Electrochemiluminescence responses achieved from Datura plant material and relevant interferences. (a) ECL responses obtained after mechanical application of mature Datura leaf (green), young Datura leaf (purple), and tomato leaf (blue) onto [Ru(bpy)₃]²⁺-modified electrode and (b) Maximum ECL responses observed from different species naturally found within the herbal material of the solanaceous plant family. The dotted line represents the established threshold signal. Adapted from Ref. [19] with permission from American Chemical Society, Copyright 2019.

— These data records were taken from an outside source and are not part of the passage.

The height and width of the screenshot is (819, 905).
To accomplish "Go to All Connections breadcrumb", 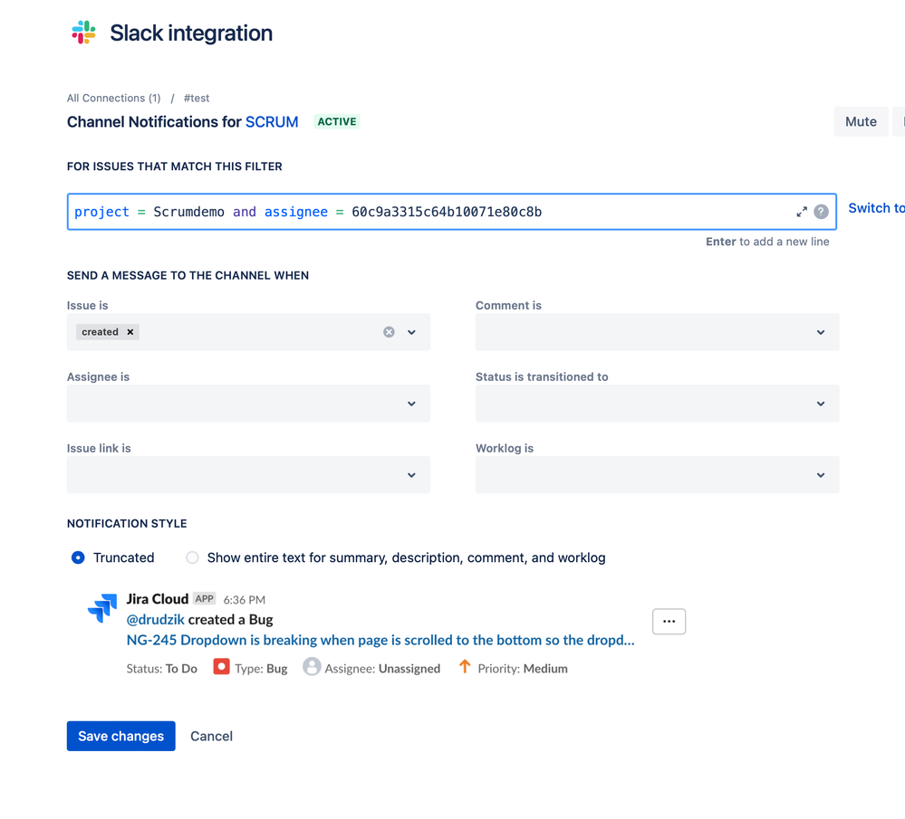I will [113, 98].
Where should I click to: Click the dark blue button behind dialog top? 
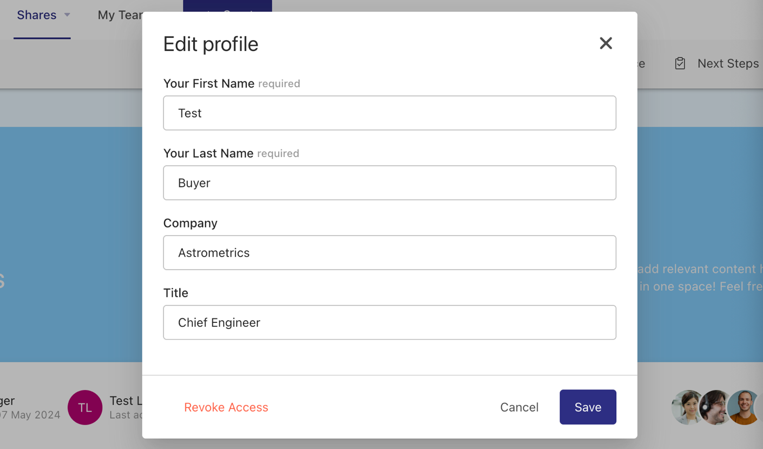[227, 6]
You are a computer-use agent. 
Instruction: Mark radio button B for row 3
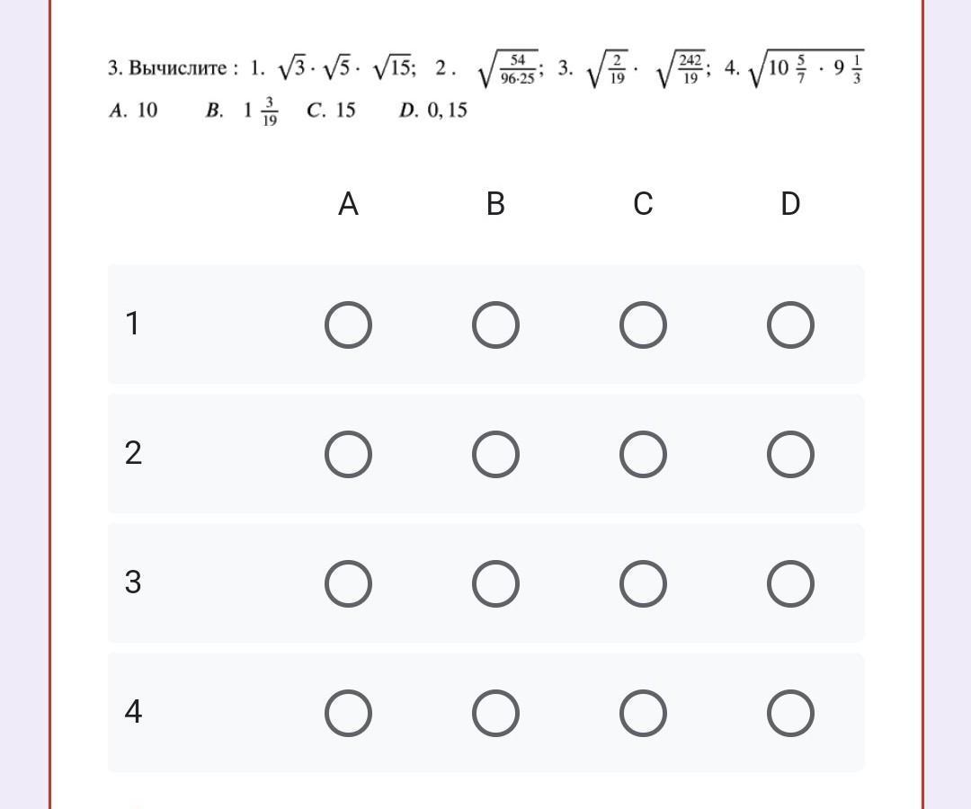tap(495, 583)
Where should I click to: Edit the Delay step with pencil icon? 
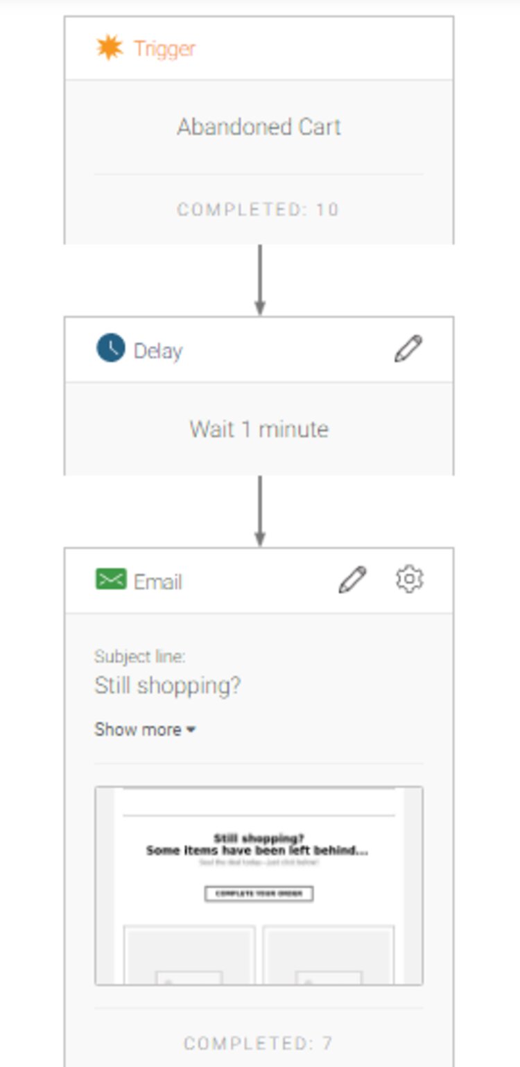(x=408, y=349)
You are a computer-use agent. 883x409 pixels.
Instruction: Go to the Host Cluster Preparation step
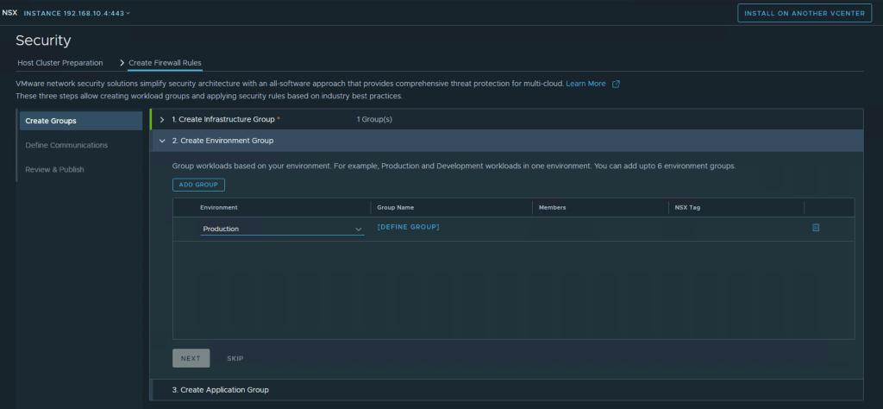click(x=60, y=63)
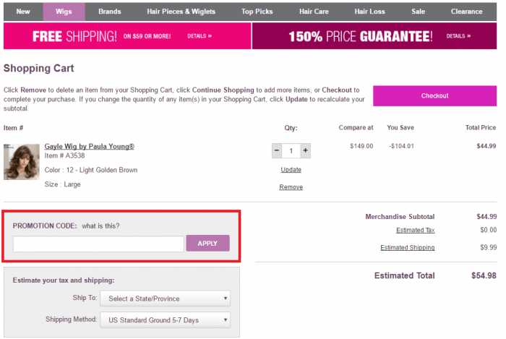
Task: Select Top Picks in navigation
Action: (257, 12)
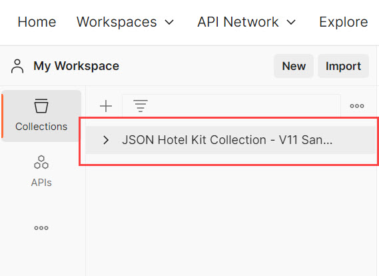This screenshot has height=276, width=379.
Task: Click the Collections trash-bin icon
Action: 41,106
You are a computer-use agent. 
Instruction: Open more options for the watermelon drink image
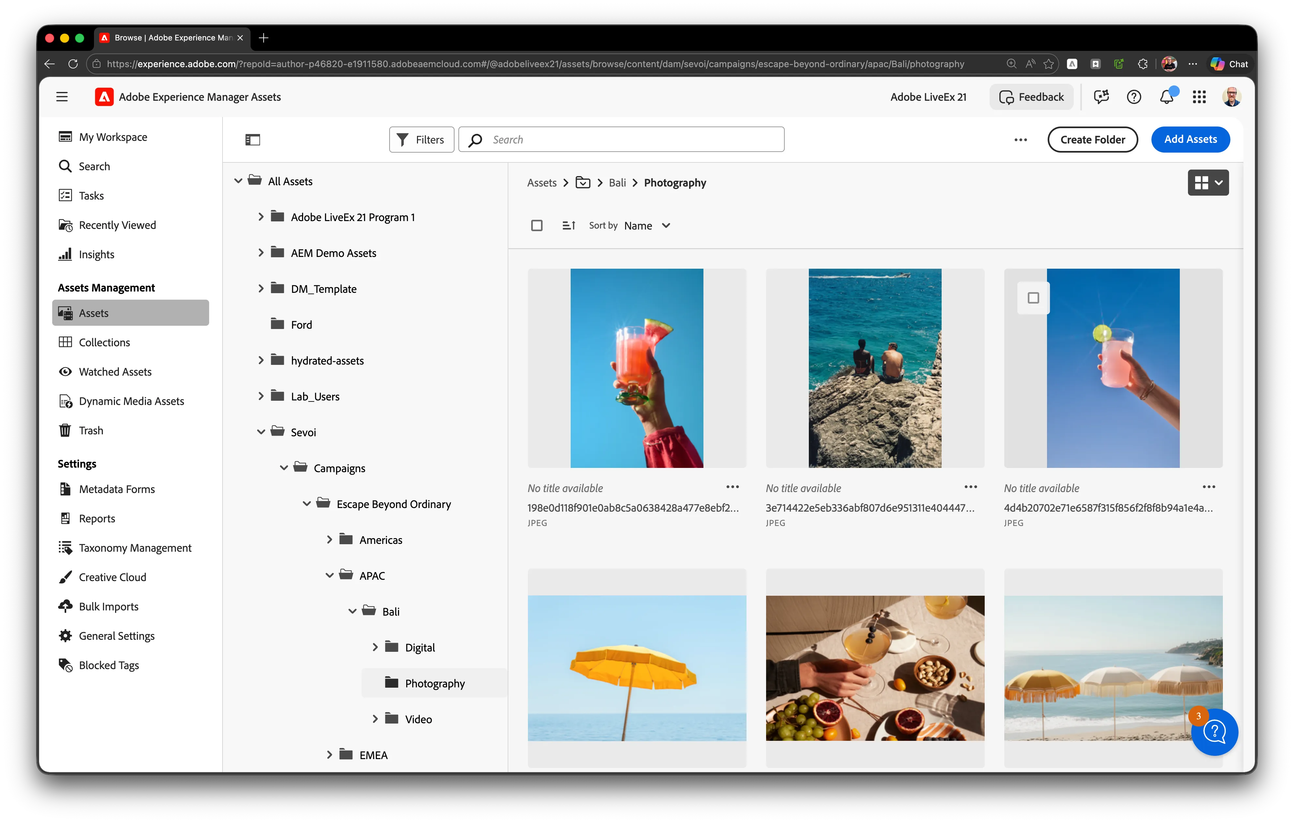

Of course, samples containing NPS will not only take the form of herbal material and commercial beverages, and thus consideration must be given to a wide range of alternative matrix. These may include but are not limited to biological fluids or solid samples. Biological fluids provide their own set of unique challenges, with the possibility for false negatives heightened. As such, a wide and varied study must be performed to establish potential interference from non-controlled substances (for example caffeine) or naturally occurring species (including urea) which may be present within a person’s serum, blood, saliva, urine or sweat. Although we have made initial progress in this regard with simulated matrices or pooled serum [18, 21] it is inevitable before any screening could be performed upon biological samples that a controlled clinical study would be necessary. Particularly considering the known suitable co-reactants likely found within these matrices including caffeine [66], naturally occurring amino acids or similar biological components [67], [68], [69], [70] and nicotine [15, 71, 72].

Conclusion

Despite the clear challenges which remain the road toward employment of electrochemical sensors for NPS identification via screening methodologies has made significant progress in the past decade. Indeed, a variety of NPS classes possess the necessary functionalities which make them compatible with electrochemical sensors, a trait only heightened by the flexibility offered by the versatile construction of these sensors. What’s more unlike its more widely accepted counterparts, the systems required to perform at sight screening for substances are now commercially available at lower cost. Indeed, in house potentiostats and those based upon smart phone devices are rising in popularity amongst the academic community but a reliable and financially viable source will be needed should the transition into the forensic field take place, a criterion currently met by a number of commercial suppliers. Some even offer smart phone compatible instruments with in-app software which exploit the portability these academic smartphone devices offer. Electrochemistry, whether traditional or ECL does offer a viable solution to a number of the concerns when screening for NPS, in particular it stratifies the ability to specify between different NPS classes but can still handle the variation of structures within these that the colorimetric tests currently can’t. However, this does not mean they are ready to be fully implemented to this end. Further research is required, particularly in regard to establishing a database of matrix effects, whether this be for ECL or traditional electrochemistry or indeed both. Establishing such a database is the greatest challenge restricting the mass employment of electrochemical sensors toward NPS screening but also once addressed has the potential to cement these sensors for this end within the forensic field.